Die Dschihadistenmiliz Islamischer Staat (IS) bezeichnete die ADF als ihren regionalen Ableger in der DR Kongo. Den ADF-Kämpfern wird der gewaltsame Tod Tausender Zivilisten im Osten des Landes zur Last gelegt. Im Mai waren bei zwei der ADF zugeschriebenen Angriffen auf die Dörfer Bulongo und Beu-Manyama in der Provinz Nordkivu insgesamt mindestens 42 Menschen getötet worden.
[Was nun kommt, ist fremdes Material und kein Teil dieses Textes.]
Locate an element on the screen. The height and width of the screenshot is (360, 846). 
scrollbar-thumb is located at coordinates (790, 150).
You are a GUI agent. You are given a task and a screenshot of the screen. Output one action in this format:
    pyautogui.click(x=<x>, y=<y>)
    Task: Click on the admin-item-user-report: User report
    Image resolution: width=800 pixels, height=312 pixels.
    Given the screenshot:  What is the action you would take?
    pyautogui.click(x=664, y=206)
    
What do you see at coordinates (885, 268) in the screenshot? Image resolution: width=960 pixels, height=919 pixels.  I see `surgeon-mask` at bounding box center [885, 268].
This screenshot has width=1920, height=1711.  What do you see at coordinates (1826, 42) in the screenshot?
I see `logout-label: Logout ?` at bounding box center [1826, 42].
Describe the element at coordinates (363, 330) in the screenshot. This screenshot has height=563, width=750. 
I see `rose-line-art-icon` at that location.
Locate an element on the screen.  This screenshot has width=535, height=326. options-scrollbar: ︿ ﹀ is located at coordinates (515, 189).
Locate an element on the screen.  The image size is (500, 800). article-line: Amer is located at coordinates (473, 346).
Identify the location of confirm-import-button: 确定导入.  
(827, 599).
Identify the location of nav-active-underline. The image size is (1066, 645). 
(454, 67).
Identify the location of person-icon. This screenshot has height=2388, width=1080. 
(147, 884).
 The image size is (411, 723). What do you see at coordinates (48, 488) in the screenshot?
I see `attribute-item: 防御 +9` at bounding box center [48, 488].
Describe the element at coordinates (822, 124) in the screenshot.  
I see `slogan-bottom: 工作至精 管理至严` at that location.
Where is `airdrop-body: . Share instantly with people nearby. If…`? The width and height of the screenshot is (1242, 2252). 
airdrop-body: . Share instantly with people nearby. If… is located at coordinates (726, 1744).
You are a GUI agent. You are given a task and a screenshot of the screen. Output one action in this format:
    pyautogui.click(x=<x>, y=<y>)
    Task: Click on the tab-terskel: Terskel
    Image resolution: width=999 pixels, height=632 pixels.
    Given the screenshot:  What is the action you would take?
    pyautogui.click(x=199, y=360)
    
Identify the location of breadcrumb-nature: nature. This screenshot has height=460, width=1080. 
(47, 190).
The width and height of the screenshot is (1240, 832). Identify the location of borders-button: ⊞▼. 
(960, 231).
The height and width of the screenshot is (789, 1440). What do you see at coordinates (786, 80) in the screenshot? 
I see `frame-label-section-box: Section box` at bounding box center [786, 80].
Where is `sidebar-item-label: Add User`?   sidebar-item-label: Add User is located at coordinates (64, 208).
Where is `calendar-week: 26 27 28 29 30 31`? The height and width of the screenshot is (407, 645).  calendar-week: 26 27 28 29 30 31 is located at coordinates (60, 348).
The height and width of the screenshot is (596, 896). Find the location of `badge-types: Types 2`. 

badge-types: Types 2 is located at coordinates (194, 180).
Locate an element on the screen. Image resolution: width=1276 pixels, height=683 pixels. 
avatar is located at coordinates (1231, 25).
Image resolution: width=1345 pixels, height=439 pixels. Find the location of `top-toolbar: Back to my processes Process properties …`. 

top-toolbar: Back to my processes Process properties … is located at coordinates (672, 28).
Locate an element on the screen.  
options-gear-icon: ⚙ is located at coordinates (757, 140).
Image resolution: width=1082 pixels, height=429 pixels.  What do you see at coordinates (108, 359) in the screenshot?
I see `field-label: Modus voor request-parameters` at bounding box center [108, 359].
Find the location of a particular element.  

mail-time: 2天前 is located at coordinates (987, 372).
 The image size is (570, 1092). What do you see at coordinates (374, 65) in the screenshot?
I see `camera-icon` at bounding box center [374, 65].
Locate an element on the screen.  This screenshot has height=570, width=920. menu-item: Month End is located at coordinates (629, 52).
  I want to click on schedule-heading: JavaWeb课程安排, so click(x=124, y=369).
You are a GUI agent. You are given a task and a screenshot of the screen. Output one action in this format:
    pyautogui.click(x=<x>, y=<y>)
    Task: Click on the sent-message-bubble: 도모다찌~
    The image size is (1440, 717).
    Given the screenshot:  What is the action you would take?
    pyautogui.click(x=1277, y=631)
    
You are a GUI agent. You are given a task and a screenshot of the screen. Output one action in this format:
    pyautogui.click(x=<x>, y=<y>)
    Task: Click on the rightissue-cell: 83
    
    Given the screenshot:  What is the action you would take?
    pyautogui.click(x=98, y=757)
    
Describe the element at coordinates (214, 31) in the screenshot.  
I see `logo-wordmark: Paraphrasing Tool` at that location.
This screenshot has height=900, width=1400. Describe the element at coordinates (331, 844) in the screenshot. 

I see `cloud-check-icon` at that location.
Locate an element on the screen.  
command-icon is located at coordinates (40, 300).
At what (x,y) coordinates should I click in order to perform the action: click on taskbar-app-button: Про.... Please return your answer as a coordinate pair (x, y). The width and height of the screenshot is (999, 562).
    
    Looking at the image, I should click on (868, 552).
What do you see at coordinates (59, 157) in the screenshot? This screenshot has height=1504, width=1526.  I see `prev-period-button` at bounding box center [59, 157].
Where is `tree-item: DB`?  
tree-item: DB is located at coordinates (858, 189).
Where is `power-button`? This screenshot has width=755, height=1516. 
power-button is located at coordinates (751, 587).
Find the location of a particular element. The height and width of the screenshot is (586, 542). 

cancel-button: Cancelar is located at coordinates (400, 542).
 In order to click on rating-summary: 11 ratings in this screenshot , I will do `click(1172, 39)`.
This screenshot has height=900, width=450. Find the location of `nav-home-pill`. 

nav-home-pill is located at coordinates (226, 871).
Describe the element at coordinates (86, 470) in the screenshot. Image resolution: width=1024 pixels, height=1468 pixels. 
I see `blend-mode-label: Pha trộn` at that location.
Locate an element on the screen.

In Nordkivu tobten zuletzt auch in den Gebieten Rutshuru and Nyiragongo heftige Kämpfe zwischen den Regierungstruppen und der Tutsi-Rebellenorganisation M23. Nach Angaben des UNO-Flüchtlingshilfswerks (UNHCR) wurden dadurch mindestens 72.000 Menschen in die Flucht getrieben, manche von ihnen kehrten inzwischen in ihre Dörfer zurück. Im Osten der DR Kongo sind mehr als 120 bewaffnete Gruppen aktiv, Massaker an Zivilisten sind sehr häufig. Die Regierung in Kinshasa hat über die Provinzen Ituri und Nordkivu im Mai 2021 den Ausnahmezustand verhängt, der bis heute gilt.